(OPDRACHT 1):
Beantwoord over de tekst over Berlijn deze vragen:
(a) In welk jaar was het eerste bezoek aan Berlijn?
(b) Hoeveel jaar bestond de DDR op het moment van het bezoek aan Oost-Berlijn?
(c) Welk evenement werd in 2008 bijgewoond?

(TEKSTFRAGMENT):
———
Al eens in Berlijn geweest? Ik ben er om precies te zijn drie keer geweest. De eerste keer was 1979, midden in de tijd van de Koude Oorlog. Met de auto reden we twee uur door de ‘corridor’ tussen West-Duitsland en West-Berlijn. De grensovergangen met daar tussenin het ‘niemandsland’, waren een belevenis op zich. In West-Berlijn maakte de Muur de meeste indruk. Daarna de Brandenburger Tor, waar we alleen vanaf een verhoging naar konden kijken, over de Muur heen. Het was op die plaats waar president Kennedy in 1963 zijn gedenkwaardige toespraak hield met daarin de historische woorden “Ich bin ein Berliner!”
Ook ben ik bij die gelegenheid naar Oost-Berlijn gegaan, langs Checkpoint Charlie. De DDR bestond op dat moment precies dertig jaar. Om dat te vieren hingen in Oost-Berlijn overal enorme posters, billboards, met daarop de twee elkaar kussende toenmalige leiders van respectievelijk de Sovjet-Unie en de DDR, Leonid Breznjef en Erich Honecker (de zogeheten socialist fraternal kiss – getsie!).
Later werd dat op de Muur aan de Westkant een karikatuur, met de woorden: “Mein Gott, hilf mir diese tödlicheLiebe zu überleben”.
We zagen veel gewapende militairen op straat. Je kon ze goed zien omdat de brede straten verder geheel verlaten waren. Hier en daar zag je een enkele Trabant of Lada geparkeerd staan. Ook de oorlogsruïnes, zoals gebombardeerde kerkgebouwen met daarin opgroeiende bomen en struiken, op dat moment bijna vijfendertig jaar na de oorlog, maakten een onuitwisbare indruk.
Het was een indrukwekkend bezoek. De naargeestigheid van Oost-Berlijn aan de ene kant en de Westerse uitbundigheid binnen de West-Berlijnse enclave, was schrijnend.
In 2008 was ik er weer. Ik was uitgenodigd het WK Allround schaatsen bij te wonen. De Muur was negentien jaar daarvoor gevallen en we konden nu de stad dan ook in zijn geheel bezoeken. We zagen stukjes Muur, de inmiddels herbouwde kerken, het spoor door de stad dat aangaf waar de Muur had gestaan en natuurlijk het verkeer dat nu vrijelijk onder door de Brandenburger Tor kon doorrijden. En als toeristische attractie: Checkpoint Charlie. Een klein armetierig gebouwtje waar het tijdens de Koude oorlog allemaal om draaide.
———
(INVOERGEGEVENS):
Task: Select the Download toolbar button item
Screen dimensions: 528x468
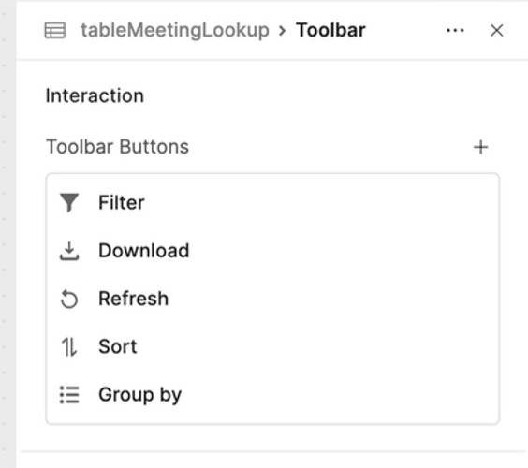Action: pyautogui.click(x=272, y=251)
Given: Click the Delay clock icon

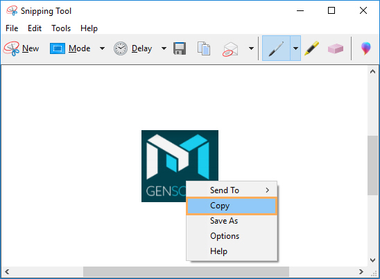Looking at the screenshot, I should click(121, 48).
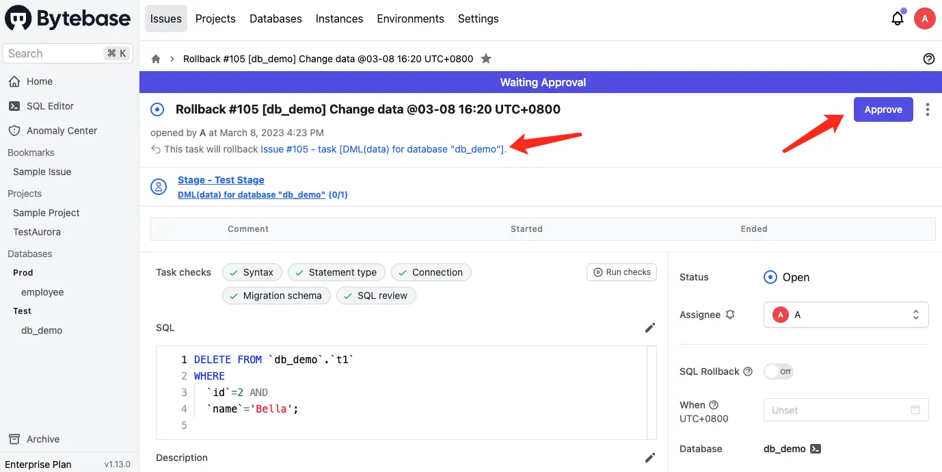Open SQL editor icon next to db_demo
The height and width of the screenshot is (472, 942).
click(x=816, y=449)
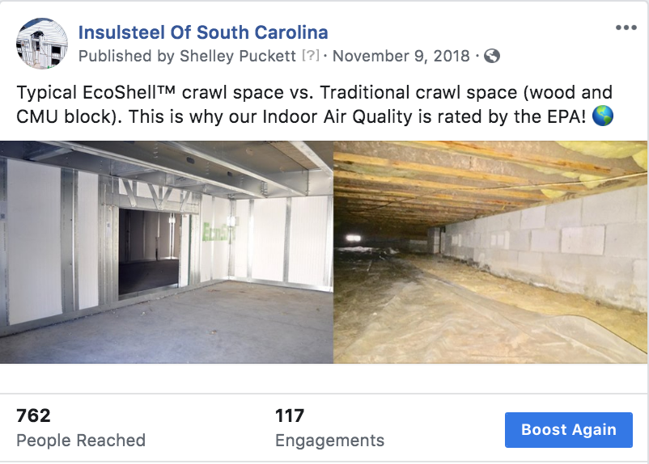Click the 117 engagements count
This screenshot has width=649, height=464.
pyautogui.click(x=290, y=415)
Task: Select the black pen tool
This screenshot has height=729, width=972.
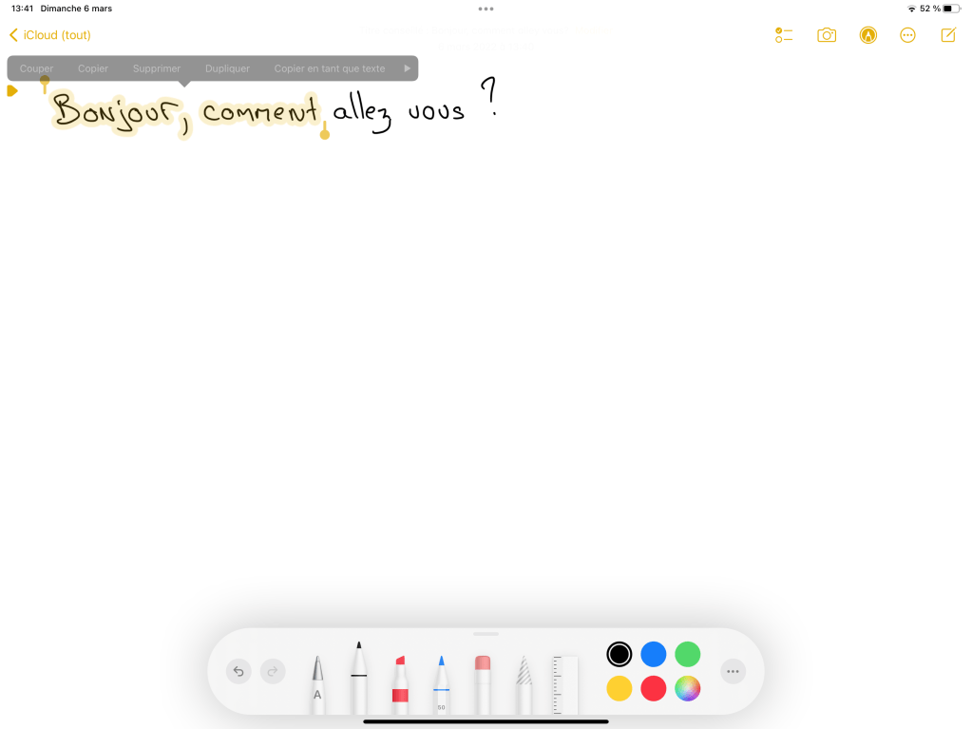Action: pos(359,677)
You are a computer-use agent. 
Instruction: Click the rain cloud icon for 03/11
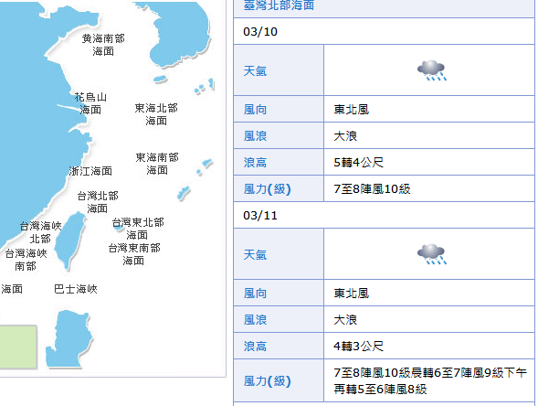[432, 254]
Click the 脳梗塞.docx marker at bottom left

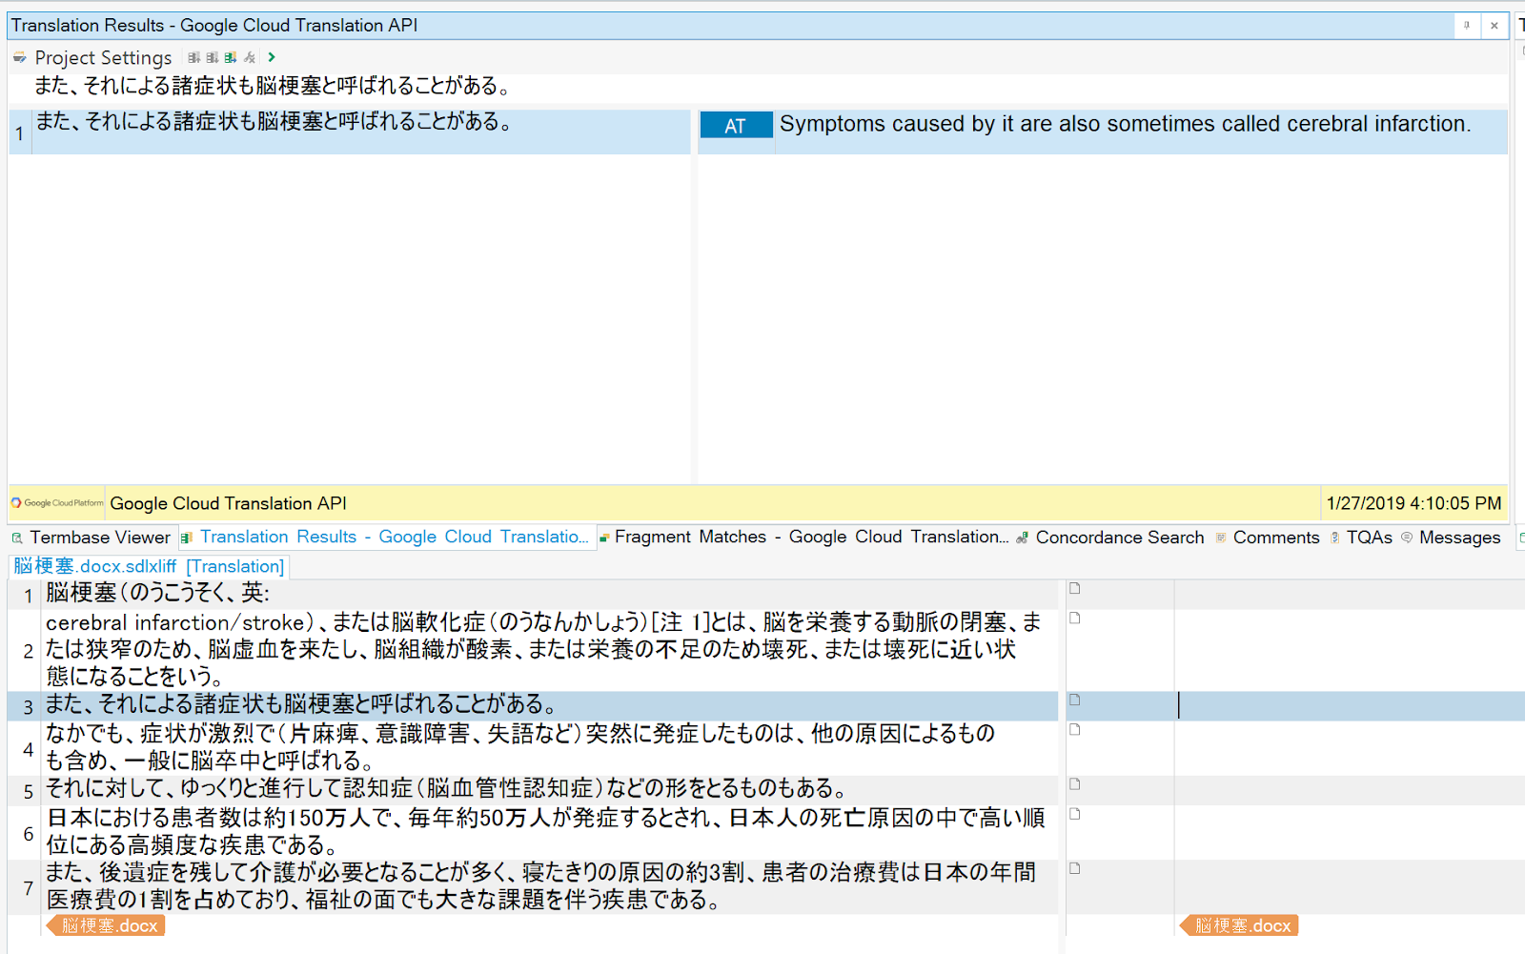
———
(OPDRACHT 2): Herschrijf in de rijen het stuk van de regel met "Given: Click the Delay clock icon" tot en met het einde van de rijen, met "red pen tool" in plaats van "black pen tool" en verder alles ongewijzigd. Laat de afbeeldingen weg.

(ANTWOORD 1):
(a) In 1979.
(b) Precies dertig jaar.
(c) Het WK Allround schaatsen.

(ANTWOORD 2):
Given: Click the Delay clock icon

Looking at the screenshot, I should click(121, 48).
Open SQL editor icon next to db_demo
The height and width of the screenshot is (472, 942).
click(x=816, y=449)
Click the 117 engagements count
This screenshot has width=649, height=464.
pyautogui.click(x=290, y=415)
Task: Select the red pen tool
This screenshot has height=729, width=972.
Action: pos(359,677)
You are a computer-use agent. 
Instruction: Click the rain cloud icon for 03/11
[432, 254]
Click the 脳梗塞.docx marker at bottom left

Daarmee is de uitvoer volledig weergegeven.